Sergio Masciarelli
- Scrittore e giornalista abruzzese vive e lavora ad Alanno Scalo - Amico fraterno del poeta, di cui era anche cugino, ha collaborato con Tontodonati supportandolo nella revisione linguistica e nella stesura finale di tutti i suoi volumi di poesia dialettale, continuando anche dopo la morte del poeta a promuovere le sue poesia in modo particolare insieme al duo musicale "Ghezzi-Gialluca". Ha scritto la "Biografia "del poeta.
E' autore, insieme ad Enrico Leone, del libro Una vita per la Banda
Questo libro, per l'argomento inedito affrontato - la vita delle bande musicali d'Abruzzo nella prima metà del Novecento, attraverso i ricordi di un musicante - e per la ricca documentazione fotografica che lo illustra, si presenta come una singolare novità editoriale.
Tra storia e aneddotica, nelle sue pagine torna a rivivere un mondo ancora poco co-nosciuto, quello che ruotava intorno alla banda e alle feste paesane, il mondo vissuto dai bandisti, ossia quegli umili e celebri personaggi che, da veri protagonisti, animarono della loro passione e delle loro stesse stravaganze una forma di artigianato artistico in cui poté egregiamente esprimersi una nativa intelligenza musicale, l'anima musicale abruzzese, e che, per il popolo, fu alimento e tramite di cultura e di un'autentica civiltà musicale. la civiltà, appunto, della banda, che, per tante generazioni di fruitori, e non solo in Abruzzo, prima ancora dell'avvento della odierna 'civiltà' dei consumi di massa, e in specie di certa musica, è stata uno strumento di genuina cultura popolare, di una sana cultura volgare, se non, addirittura, l'unica scuola di musica che il popola abbia mai avuto nel nostro Paese, soprattutto nelle re-gioni emarginate del Sud.

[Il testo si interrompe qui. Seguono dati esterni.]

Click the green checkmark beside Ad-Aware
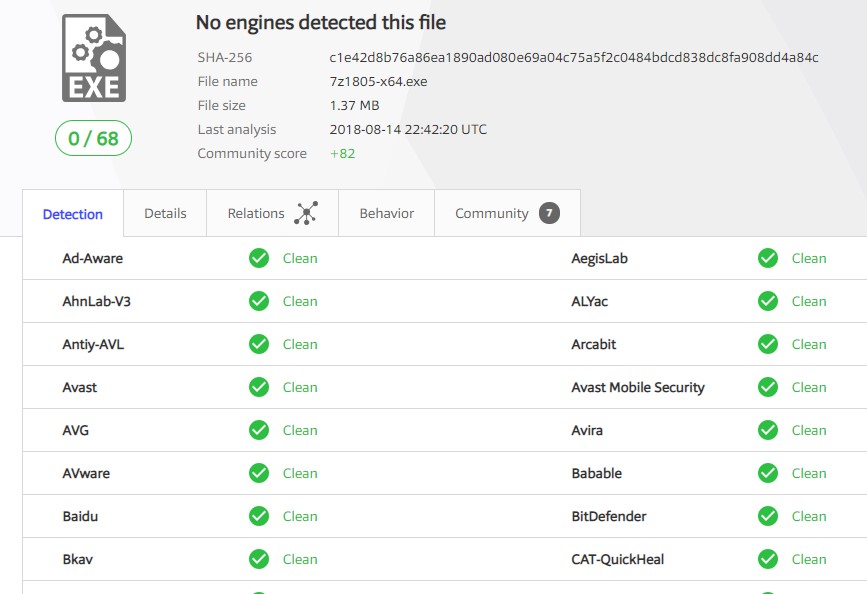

Ragione questa non ultima, per cui, nell'attuale clima di ritorni e di revival, e di fronte ai guasti perpetrati da una perversa coltura massiva sinistramente penetrata, con le sue aberranti fraudolenze ritmiche, anche nel tessuto umano delle culture locali e del folklore, la riscoperta della banda, già in atto da tempo in altre regioni italiane, dopo un lungo periodo di crisi, oggi ripropone la sua piena validità sia come presenza emblematica e vera anima della Festa - anch'essa riemergente, e nelle stesse città - sia, ancor più, come crogiolo di un nuovo artigianato d'arte in cui poter forgiare le giovani leve di suonatori che poi andranno a rinsanguare le fila dei legni, degli ottoni e delle percussioni nelle bande militari e nelle orchestre sinfoniche.
Rinascerà, dunque, la banda anche in Abruzzo che in un non lontano passato seppe conquistarsi un posto di assoluto rilievo nel mondo bandistico italiano?
Gli Autori lo auspicano, anzi ne sono certi. Ed è proprio la loro fede nei valori della tradizione, e l'amore per la terra natia e il suo prezioso patrimonio di beni spirituali, che li ha animati e incoraggiati nell'appassionato e originale lavoro compiuto.
Errico Leone è nato a Spoltore (Pescara) nel 1894. Vive a Pescara.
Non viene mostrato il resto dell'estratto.